Surface Tension: Problematics of Site
Edited by Ken Ehrlich & Brandon LaBelle
At a time when questions of “place” are active in dialogues around globalization, cultural identities, and the loss of public space, how are artists, theorists, and architects imagining space? How does contemporary art make use of architectural vocabularies and histories in the fabrication of objects and events? What is the ongoing role of conflicting models of site-specificity in contemporary art and architecture?
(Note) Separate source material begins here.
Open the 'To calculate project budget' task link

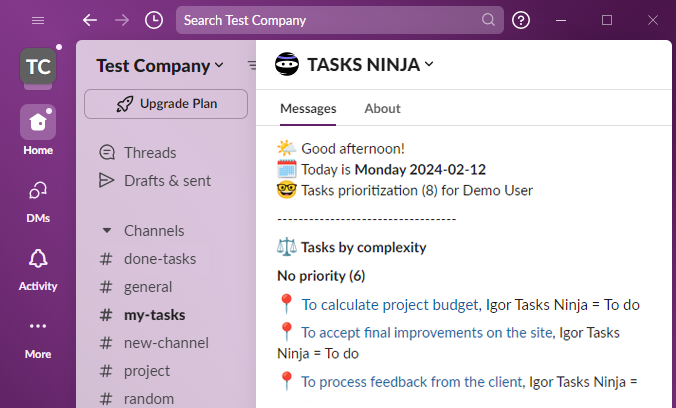(390, 305)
Surface Tension examines the conversations that occur as negotiations between cultural production and the place of its reception. Such conversations are underscored as inherently complex, embodying intersections of the imagined and the real, and the intensities surrounding art, performance and architectural productions that seek public potential. The anthology explores site-specific practice and its legacy through critical and creative essays by leading theorists, architects, and artists from around the globe, including an insightful interview with Gordon Matta-Clark from 1976, a controversial essay by Juli Carson on the lingering debate surrounding Richard Serra’s Tilted Arc, Margaret Morgan’s plumbing of Modernist depths via the semiology of the toilet, and Kathy Battista’s unearthing of women artists’ groups in London from the 1970s. These are complemented by rarely heard audio works by Bruce Nauman and Yoko Ono, documentation on the Dutch artist Paul Panhuysen’s architectural and installation works and Rafael Lozano-Hemmer’s recent and highly-acclaimed public project in Rotterdam, excerpts from Eyal Weizman/Rafi Segal’s censored contribution to the World Congress of Architecture from 2002, as well as works by LA-artists Michael Asher and Simon Leung whose contextual practices address the politics of representation and public space.
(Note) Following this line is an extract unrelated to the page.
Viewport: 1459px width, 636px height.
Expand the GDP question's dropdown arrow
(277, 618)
Surface Tension looks towards proximate space and experiences of locality to tease out the tensions between global consciousness and the site-specifics of everyday life. This entails a consideration of the desires and impulses that occur within and against the contexts of cultural arenas, and how such interactions perform within the dynamics of spatial organization. Out of these relations comes the radically diverse ways space can be negotiated, manipulated, and traversed.
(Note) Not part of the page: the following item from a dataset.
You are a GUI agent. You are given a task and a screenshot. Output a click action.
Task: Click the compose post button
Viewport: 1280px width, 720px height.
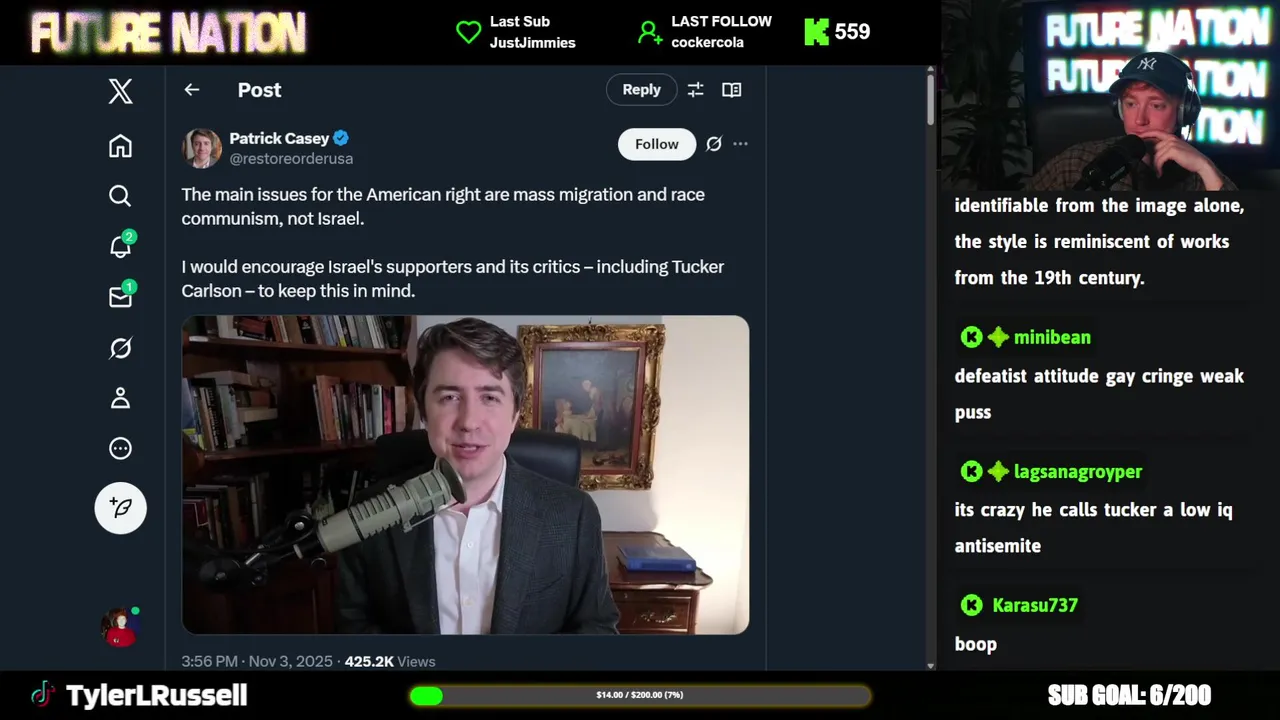click(120, 508)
Additional contributions by Kim Abeles, Carol Brown, CopenhagenOffice, Octavio Camargo, Jeremiah Day/Concrete Steps, Dispute Resolution Services, Jennifer Gabrys, Jen Hofer/Melissa Dyne, Lucy R. Lippard, Colette Meacher, Christof Migone/Alexander St-Onge (undo), Laurie Palmer, Lize Mogel, Michael Rakowitz, Jane Rendell, Lizzie Scott, Atau Tanaka, and WochenKlausur.
Accompanying CD includes audio works by Seth Cluett, Stuart Dempster, Terry Fox, Alison Knowles, Frances-Marie Uitti, Anthony Moore, Bruce Nauman, Erik Nauman, Yoko Ono, Paul Panhuysen, Atau Tanaka and undo.